Upgrading from 6.2.X to 6.3.0

There are no changes to the database schema, SDK, or the configuration model in this version. As a result, it should be possible to upgrade without explicit action. One configuration setting was deprecated, so it can be changed to the new setting if desired. If this change is not made, the old will continue to be used until at least the next major version.
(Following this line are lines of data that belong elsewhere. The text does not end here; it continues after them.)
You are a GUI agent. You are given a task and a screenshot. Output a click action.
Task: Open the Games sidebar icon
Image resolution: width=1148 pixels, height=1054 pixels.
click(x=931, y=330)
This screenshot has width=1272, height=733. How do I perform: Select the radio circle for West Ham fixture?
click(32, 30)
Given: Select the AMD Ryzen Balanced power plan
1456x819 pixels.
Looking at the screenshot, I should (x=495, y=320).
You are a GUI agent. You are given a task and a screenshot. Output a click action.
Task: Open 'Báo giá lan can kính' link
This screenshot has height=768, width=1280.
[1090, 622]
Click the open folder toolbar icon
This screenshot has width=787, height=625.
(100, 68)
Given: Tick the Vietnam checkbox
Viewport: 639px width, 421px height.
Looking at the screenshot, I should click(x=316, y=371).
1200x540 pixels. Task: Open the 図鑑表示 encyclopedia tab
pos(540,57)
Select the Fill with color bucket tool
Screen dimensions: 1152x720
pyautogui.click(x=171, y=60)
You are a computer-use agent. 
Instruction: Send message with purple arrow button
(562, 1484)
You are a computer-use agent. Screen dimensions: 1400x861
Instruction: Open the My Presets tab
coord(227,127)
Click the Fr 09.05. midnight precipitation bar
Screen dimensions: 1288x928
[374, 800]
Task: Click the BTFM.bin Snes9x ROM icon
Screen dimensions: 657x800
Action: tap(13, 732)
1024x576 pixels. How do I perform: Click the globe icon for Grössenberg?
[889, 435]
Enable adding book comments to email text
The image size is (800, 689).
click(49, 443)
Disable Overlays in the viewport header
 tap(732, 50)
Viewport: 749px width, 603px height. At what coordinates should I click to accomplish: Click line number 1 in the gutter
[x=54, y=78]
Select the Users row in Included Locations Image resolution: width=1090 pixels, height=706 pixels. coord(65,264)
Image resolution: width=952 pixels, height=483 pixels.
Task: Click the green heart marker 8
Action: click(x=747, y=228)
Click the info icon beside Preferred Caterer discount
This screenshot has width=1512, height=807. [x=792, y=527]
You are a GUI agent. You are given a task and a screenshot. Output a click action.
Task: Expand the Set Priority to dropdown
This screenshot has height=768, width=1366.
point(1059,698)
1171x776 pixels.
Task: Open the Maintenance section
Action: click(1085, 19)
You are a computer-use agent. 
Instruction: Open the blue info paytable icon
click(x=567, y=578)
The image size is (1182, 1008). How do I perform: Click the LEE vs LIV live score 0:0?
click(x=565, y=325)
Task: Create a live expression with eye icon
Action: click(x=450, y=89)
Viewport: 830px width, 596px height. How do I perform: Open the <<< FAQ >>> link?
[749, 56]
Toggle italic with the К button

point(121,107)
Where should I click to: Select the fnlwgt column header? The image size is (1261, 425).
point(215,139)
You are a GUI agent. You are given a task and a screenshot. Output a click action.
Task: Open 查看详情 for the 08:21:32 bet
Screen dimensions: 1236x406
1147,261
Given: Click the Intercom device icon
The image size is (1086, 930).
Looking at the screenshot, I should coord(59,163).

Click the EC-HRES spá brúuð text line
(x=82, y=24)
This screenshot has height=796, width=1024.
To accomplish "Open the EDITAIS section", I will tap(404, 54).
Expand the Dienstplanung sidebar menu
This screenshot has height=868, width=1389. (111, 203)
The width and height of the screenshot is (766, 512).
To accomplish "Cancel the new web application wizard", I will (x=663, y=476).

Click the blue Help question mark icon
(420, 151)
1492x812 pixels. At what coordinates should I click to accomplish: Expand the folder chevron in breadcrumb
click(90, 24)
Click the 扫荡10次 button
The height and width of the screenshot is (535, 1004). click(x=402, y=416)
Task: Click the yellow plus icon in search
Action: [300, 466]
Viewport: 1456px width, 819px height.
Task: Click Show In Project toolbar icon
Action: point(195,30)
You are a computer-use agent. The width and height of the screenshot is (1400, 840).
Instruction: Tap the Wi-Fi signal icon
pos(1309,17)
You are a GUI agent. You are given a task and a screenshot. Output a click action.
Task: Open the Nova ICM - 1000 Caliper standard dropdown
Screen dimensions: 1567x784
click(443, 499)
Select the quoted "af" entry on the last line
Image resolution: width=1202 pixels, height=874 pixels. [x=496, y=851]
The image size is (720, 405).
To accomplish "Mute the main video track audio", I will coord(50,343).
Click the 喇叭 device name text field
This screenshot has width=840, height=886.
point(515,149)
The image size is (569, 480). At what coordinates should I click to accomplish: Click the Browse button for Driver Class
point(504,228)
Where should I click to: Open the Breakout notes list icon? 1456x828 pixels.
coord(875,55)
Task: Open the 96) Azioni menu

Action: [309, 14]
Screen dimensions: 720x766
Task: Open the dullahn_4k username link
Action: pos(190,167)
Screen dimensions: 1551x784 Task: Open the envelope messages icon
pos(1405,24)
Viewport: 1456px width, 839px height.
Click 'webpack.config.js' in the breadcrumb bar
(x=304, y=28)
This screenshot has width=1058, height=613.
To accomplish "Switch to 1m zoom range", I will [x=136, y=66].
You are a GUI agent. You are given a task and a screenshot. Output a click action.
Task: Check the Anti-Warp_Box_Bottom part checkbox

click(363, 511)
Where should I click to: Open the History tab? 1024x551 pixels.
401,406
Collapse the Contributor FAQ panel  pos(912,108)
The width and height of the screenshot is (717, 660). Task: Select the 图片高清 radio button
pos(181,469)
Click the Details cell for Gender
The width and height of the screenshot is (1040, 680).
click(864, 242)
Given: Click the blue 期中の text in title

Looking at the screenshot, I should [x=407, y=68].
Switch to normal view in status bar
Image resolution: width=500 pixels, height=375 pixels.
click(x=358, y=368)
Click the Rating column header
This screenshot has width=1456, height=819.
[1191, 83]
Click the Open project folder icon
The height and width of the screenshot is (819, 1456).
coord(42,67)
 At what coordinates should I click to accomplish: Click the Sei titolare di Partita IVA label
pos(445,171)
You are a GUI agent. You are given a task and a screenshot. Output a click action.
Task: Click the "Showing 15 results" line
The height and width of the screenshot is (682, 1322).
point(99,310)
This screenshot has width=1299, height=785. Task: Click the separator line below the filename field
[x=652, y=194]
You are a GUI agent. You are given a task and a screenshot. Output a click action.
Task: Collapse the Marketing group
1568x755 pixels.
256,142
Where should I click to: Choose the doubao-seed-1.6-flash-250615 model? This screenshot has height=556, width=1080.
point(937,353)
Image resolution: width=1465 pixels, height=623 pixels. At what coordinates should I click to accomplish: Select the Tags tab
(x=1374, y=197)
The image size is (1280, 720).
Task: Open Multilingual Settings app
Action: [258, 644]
Upgrading the XML Configuration

Description Applicability Change Method
Required claims in request object has changed Request object OAuth profile configuration No action or manual
Maximum validity of request objects requires explicit configuration Request object OAuth profile configuration No action or manual
Client authentication claims must be explicitly required Request object OAuth profile configuration No action or manual
Sliding window for alarms added HTTP clients and data sources No action or manual

Required Claims in Request Objects

There is a profile-wide setting that causes parameters that are provided in HTTP form / query strings to always be included as claims in request objects. This is off by default, but can be enabled (e.g., to comply with FAPI 1 advanced). The support for JAR and PAR extended how parameter merging should be handled. As a result, a new setting was added and the old one, require-parameters-as-claims was deprecated. To prepare the configuration for when this old setting will be obsolete, the following changes may be made:

Listing 105 Example of a previous configuration for require-parameters-as-claims.
<request-object>
  <!-- ... -->
  <require-parameters-as-claims>true</require-parameters-as-claims>
</request-object>
Listing 106 Equivalent configuration using the new request-object-parameter-handling setting
<admin-service>
    <!-- ... -->
    <request-object-parameter-handling>must-be-inside-and-match-if-outside</request-object-parameter-handling>
</admin-service>

Maximum Validity of Request Objects

Certain profiles of OpenID Connect, like FAPI and CIBA, require a request object not be valid longer than a certain time. This was previously checked automatically, but now needs to be configured explicitly. This allows customers to reduce or extend the time as required by their deployments or satisfy the requirements of other profiles of OpenID Connect. However, with this release, no default maximum lifetime of request objects is applied. To maintain the same behavior as in previous releases, the following configuration should be added:

Listing 107 Example configuration to make a request object validity limited to 60 minutes
<request-object>
  <!-- ... -->
  <maximum-lifetime>60</maximum-lifetime>
</request-object>

Request objects cannot have a validity greater than three hours. To allow them to last longer, do not configure a lifetime.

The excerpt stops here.